Il devait se mortifier, mais il ne voulait absolument pas aller trop vite. Il savait le risque de tout faire rater parce qu'il pouvait être trop oppressant, trop pesant. Et puis, il aimait aussi son indépendance et ne voulait pas qu'elle le pensât toujours disponible.

Pourtant, il avait envie de la voir, de la toucher, de la sentir. Il se demanda si ce n'était qu'une attirance physique, mais il constata que ses pensées ne tournaient pas autour de son corps nu et des choses que cela pouvait évoquer, non il pensait vraiment à elle, à son sourire, à ses yeux, à sa manière de marcher ou de parler. C'était un sentiment incroyable. Lui qui avait toujours détesté perdre le contrôle, il se blottissait dans cet abîme sans fond avec une insouciance confondante.

Une part de son esprit lui criait de faire attention, de ne pas se laisser berner par le subterfuge des sens, le mirage des émotions. Mais cette part-là était incapable de couvrir le bruit de son cœur et de son âme. Louise était fixée sur sa rétine et il la voyait danser chaque fois qu'il clignait des yeux.

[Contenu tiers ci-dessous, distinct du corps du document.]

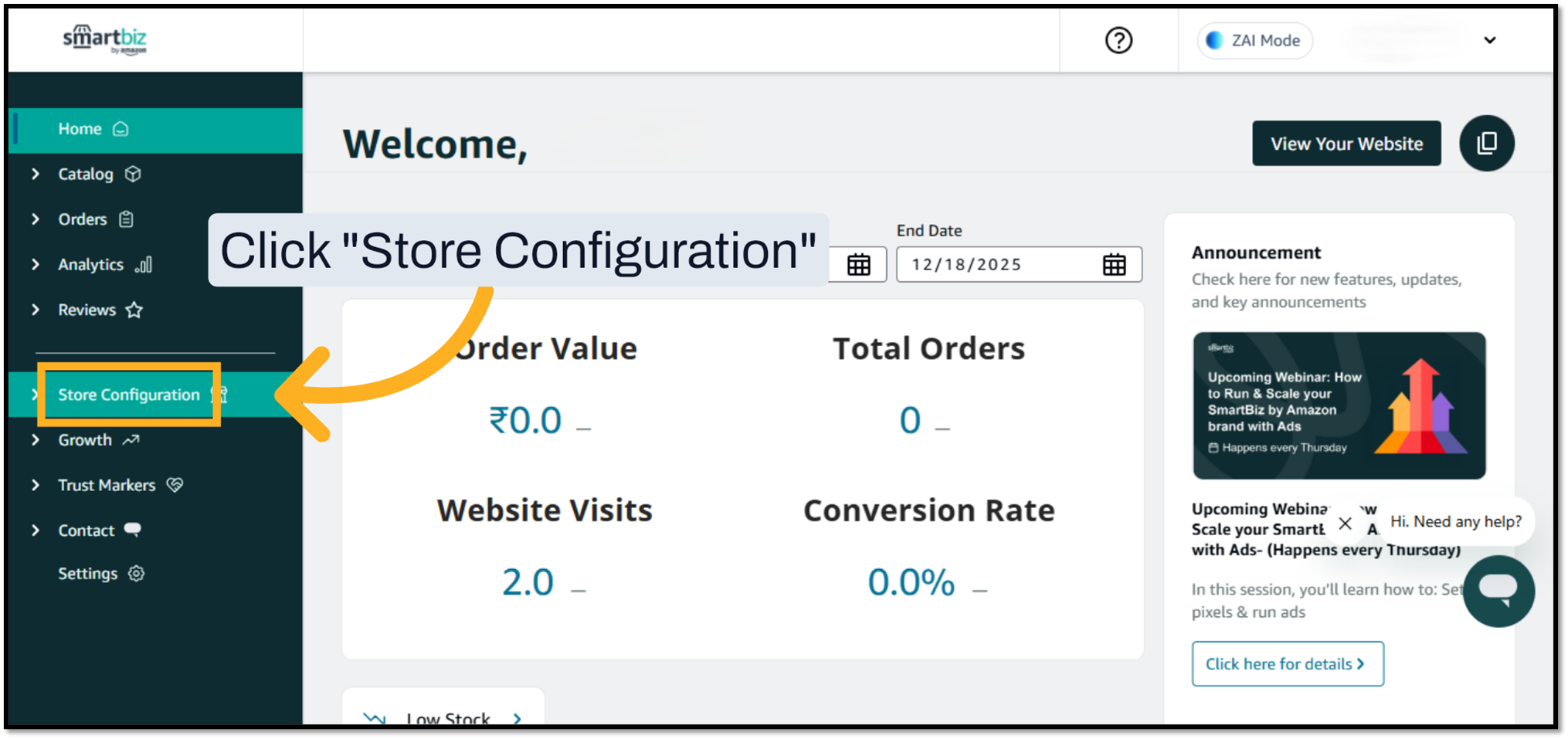Click "Click here for details" link
This screenshot has width=1568, height=739.
[1287, 664]

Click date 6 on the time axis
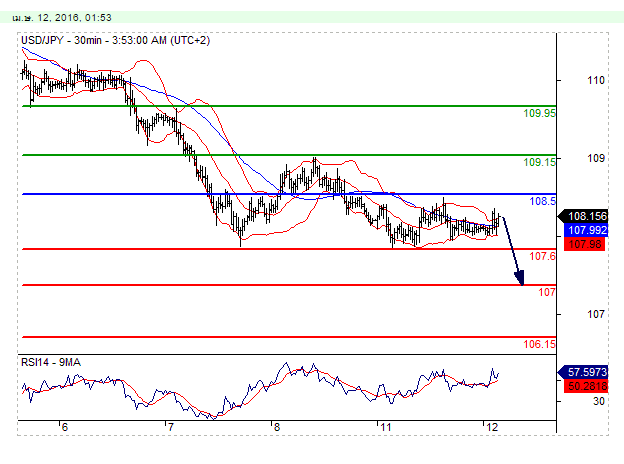click(63, 427)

Pour faire bonne figure, il alla vraiment chez Léo le mardi soir et à la boxe le mercredi. S'il avait eu son ami assez souvent au téléphone ces derniers temps, cela faisait par contre un moment qu'il n'avait pas enfilé les gants. L'énergie qui dégageait de lui ce soir-là était incroyable. Il savait la colère ou la frustration source de puissance, mais il ne connaissait pas la même capacité dans les affres de l'amour.

Alors qu'il frappait un punching-ball qui ne lui avait rien fait, il s'arrêta soudainement. Il venait de penser « amour ». Depuis le tout premier instant où il avait vu Louise, il n'avait jamais ne serait-ce qu'imaginé ce sentiment. C'était un mot à ne pas prendre à la légère, c'était un mot important, c'était un mot conséquent. Il ne pouvait pas le penser sans le concrétiser. Il fallait lui donner une réalité, immédiatement.

Est-ce qu'il aimait Louise ? Est-ce qu'il s'était perdu au point de s'aveugler dans ce qu'il redoutait le plus ? Aimer, ce n'était pas possible, beaucoup trop tôt. Mais il pouvait déjà être amoureux. Simon avait une théorie bien à lui sur la question. Il ne la partageait qu'avec Léo, mais il se promit d'essayer de tâter le terrain avec Louise aussi. Pour lui, le sentiment amoureux n'était pas de l'amour et inversement. Ou plutôt, la passion des débuts n'était pas de l'amour. La passion était facile et volage, éphémère et intangible. L'amour était difficile, risqué, durable et concret. L'amour demandait des engagements, des efforts, des attentions, à tout moment. La passion se suffisait à elle-même, elle s'auto-entretenait, elle produisait assez d'énergie pour alimenter les fougues.

Il existait des théories, comme quoi la passion se dissipait forcément au bout de quelque temps. Certaines étapes d'une relation, dans la durée, étaient difficiles à franchir. Il y avait le cap des deux mois, celui des premiers ébats, quand son partenaire était inévitablement un prince charmant ou une princesse, enrobé dans un mirage sensoriel surpuissant. Puis il y avait le cap des six mois, souvent celui des premières lassitudes, de la routine, de l'amertume. C'était un cap assez facile à tenir si aucun élément provocateur ne venait s'immiscer entre les deux amants. L'étape des deux ans était nettement plus costaude. C'était souvent à ce moment-là que l'un des deux demandait davantage d'engagements : s'installer ensemble ou sortir la carte de crédit pour s'offrir un luxueux rassemblement d'amis et de parents destiné à officialiser l'union. C'était une étape critique, probablement la plus critique. Simon ne savait absolument pas comment gérer cette étape. Alors quant à imaginer franchir celle des sept années de vie commune...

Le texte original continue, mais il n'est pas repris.